Como a União Europeia estabeleceu restrições quanto à transferência de dados para países que não se adequassem ao padrão europeu de proteção de dados pessoais, os Estados Unidos criaram uma certificação para as empresas garantindo o uso de medidas adequadas. Kara Sutton, representante do Centro de Cooperação Regulatória Global da Câmara dos Estados Unidos, apresentou o modelo do país, caracterizado por uma abordagem setorial e baseado em leis específicas, na regulação e na autorregulação. Kara destacou a necessidade de viabilizar fluxos internacionais de dados e afirmou que a lei brasileira precisa se adequar aos mecanismos existentes, entre eles o privacy shields e as próprias negociações bilaterais. “O Brasil é um sucesso em práticas digitais e pode ser exemplo para outros países na América do Sul quando produzir sua legislação. Por isso essa lei precisa dialogar com as práticas mundiais”, reforçou.

Lei deve conciliar proteção de dados com inovação

No segundo dia de evento, os debatedores defenderam que o marco regulatório sobre a proteção de dados deve conciliar a privacidade do usuário com a inovação tecnológica. Leticia Lewis, diretora de Políticas Públicas da The Software Alliance (BSA), sustentou que uma regulamentação equilibrada será crucial para beneficiar os brasileiros. Para ela, uma proteção de dados pessoais muito restritiva pode acarretar em problemas econômicos para o país, mas é importante garantir o bom uso dos dados pessoais para que o contrário não acarrete prejuízos aos cidadãos.

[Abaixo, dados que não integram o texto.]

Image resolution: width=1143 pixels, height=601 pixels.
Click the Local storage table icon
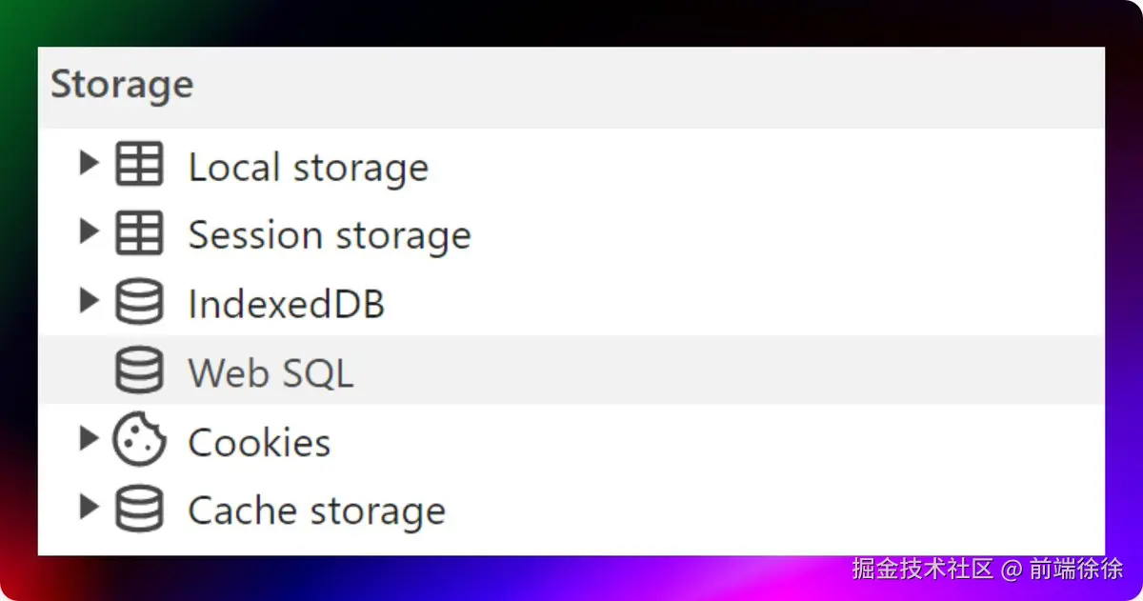[139, 164]
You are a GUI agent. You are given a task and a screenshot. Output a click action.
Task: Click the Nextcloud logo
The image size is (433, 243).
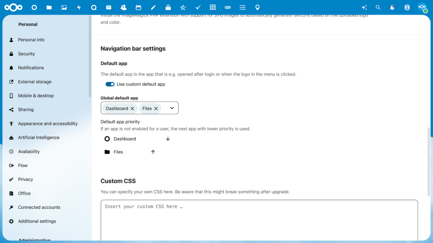(14, 8)
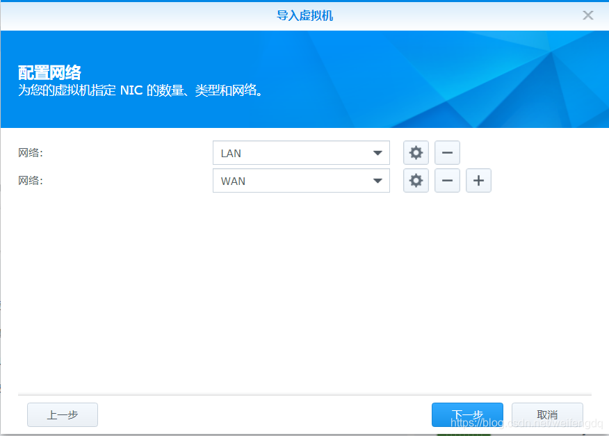Click the 下一步 button to proceed
This screenshot has height=436, width=609.
coord(466,414)
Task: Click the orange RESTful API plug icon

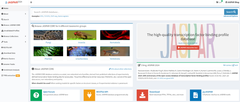Action: click(89, 95)
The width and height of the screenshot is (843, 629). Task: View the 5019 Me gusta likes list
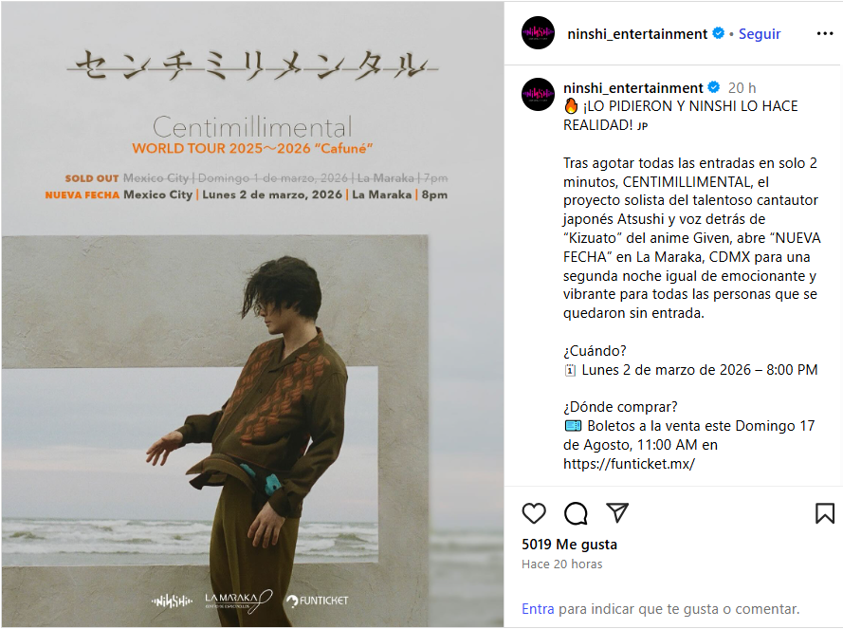pyautogui.click(x=569, y=545)
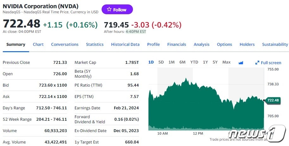Open the Financials tab
Viewport: 289px width, 146px height.
[x=177, y=45]

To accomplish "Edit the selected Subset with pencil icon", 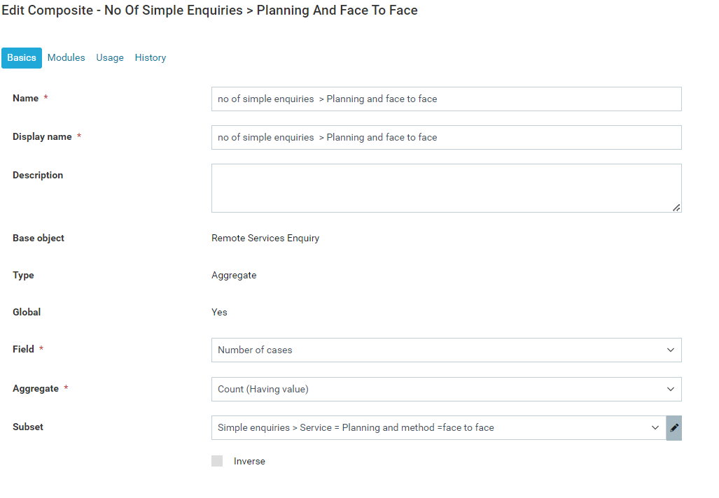I will pos(674,427).
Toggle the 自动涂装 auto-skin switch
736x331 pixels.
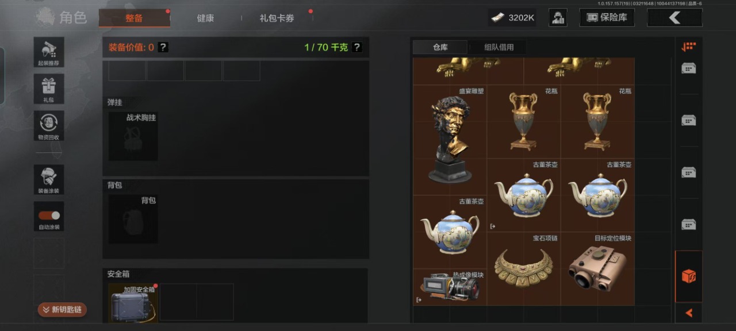tap(49, 216)
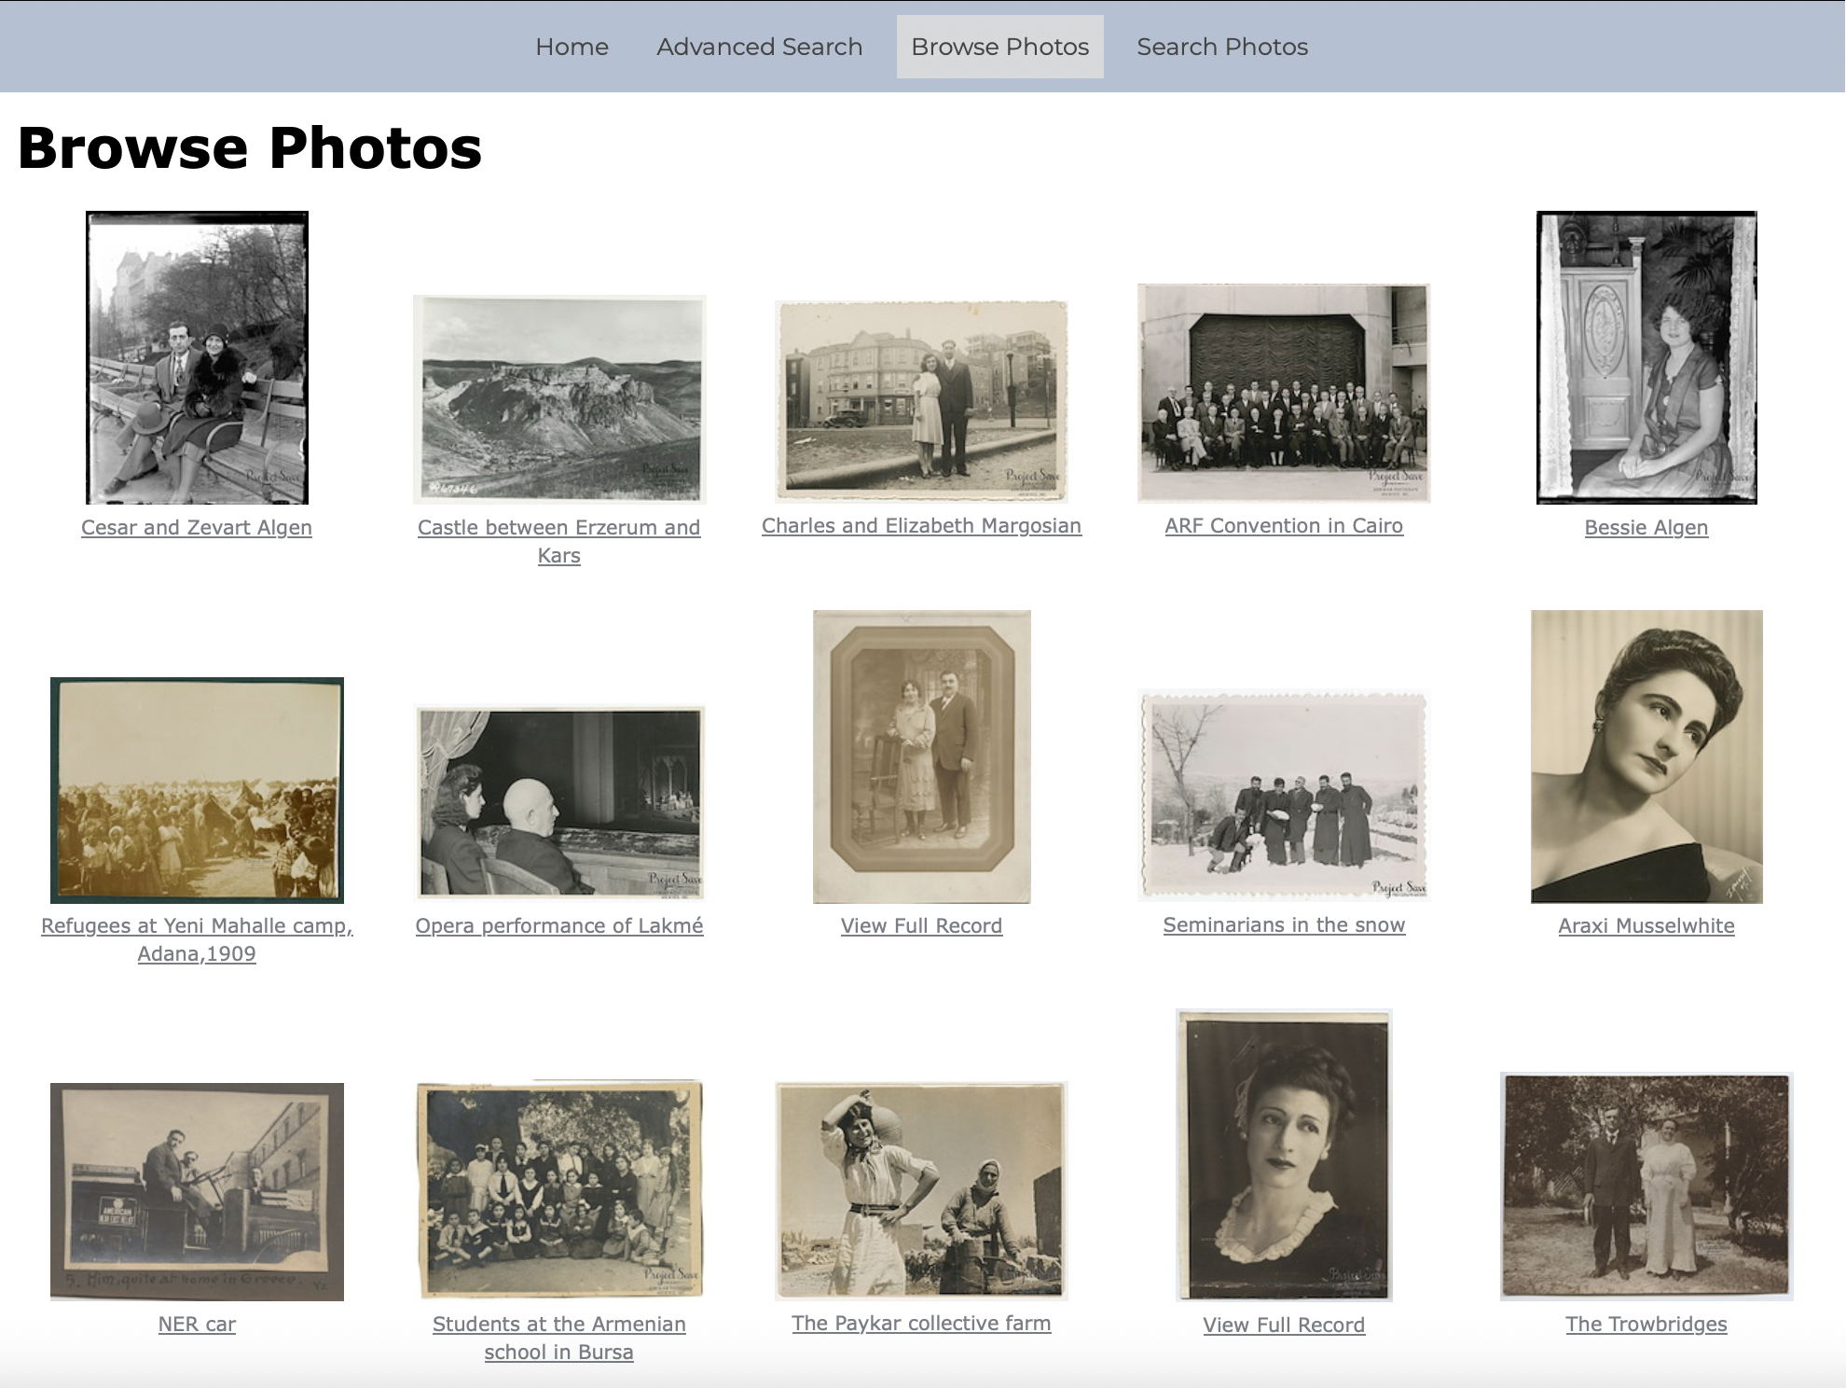
Task: Open the Search Photos tab
Action: (x=1221, y=47)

Natasha Jackson de Almeida , representante da GSM Association (entidade que representa as operadoras de telefone), defendeu um modelo pró-investimento e pró-inovação. Segundo ela, as boas práticas de governança passam também pelo diálogo com a indústria e não somente entre reguladores e legisladores.

Já o vice-presidente de Políticas Globais do Conselho da Indústria de Tecnologia da Informação (ITIC), John Miller, declarou que o Brasil tem de aproveitar a oportunidade e criar uma lei moderna de privacidade, que servirá de modelo para outros países. Conforme ele, sem o fluxo internacional o comércio brasileiro não poderá crescer. Sendo assim, ele destacou a importância de que o país use das melhores experiências no mundo para proteger a privacidade de seus cidadãos, ao mesmo tempo em que deve encorajar a inovação e o investimento estrangeiro. “Não é sobre escolher entre privacidade e inovação, é sobre garantir que os dados não sejam utilizados de forma errada”, enfatizou John.

A voz da sociedade

Bruno Bioni, mestre em Direito e pesquisador do grupo GpoPAI, da Universidade de São Paulo (USP), o seminário representou um cenário positivo de convergência sobre o tema. “É preciso delimitar e prever o livre fluxo de dados. Não queremos destoar das regras internacionais, mas queremos garantir o direito à privacidade e a afirmação de consentimento dos usuários sobre seus dados”, sustentou. Enquanto Rafael Zanatta, do Instituto de Defesa do Consumidor (IDEC), apontou que é preciso ainda pensar todo o período de transição para a nova lei e que papel vai assumir a Secretaria de Defesa do Consumidor durante este processo.

O que diz a Constituição

O direito à privacidade é garantido pela Constituição Federal de 1988 em seu Art. 5, inciso X: “são invioláveis a intimidade, a vida privada, a honra e a imagem das pessoas, assegurado o direito à indenização pelo dano material ou moral decorrente de sua violação”. A privacidade é fundamental para a democracia, porque garante, por exemplo, a liberdade de organização política, a liberdade de pensamento, a liberdade religiosa, entre tantas outras. Pessoas sob vigilância tendem a se comportar de acordo com o padrão de comportamento vigente e a não questionar regras.

Desafio para a democracia

Garantir o direito à privacidade, entretanto, é um desafio cada vez maior para as democracias modernas. O desenvolvimento tecnológico criou uma capacidade nunca antes vista de vigiar massivamente as comunicações entre pessoas e de interceptar e armazenar dados. A Comissão Especial sobre Tratamento e Proteção de Dados Pessoais analisa os Projetos de Lei 4060/2012, do deputado Milton Monti (PR-SP), e 5276/2016, do Executivo, que tramitam apensados e tratam, entre outros assuntos, da definição de “dados pessoais, sensíveis e anônimos”. O texto do PL 5276/2016 define dado pessoal como aquele que identifica ou pode vir a identificar alguém. A comissão é presidida pela deputada Bruna Furlan (PSDB-SP). O relator da comissão especial, deputado Orlando Silva (PCdoB-SP), comprometeu-se a apresentar seu parecer sobre um projeto definitivo até o mês de junho.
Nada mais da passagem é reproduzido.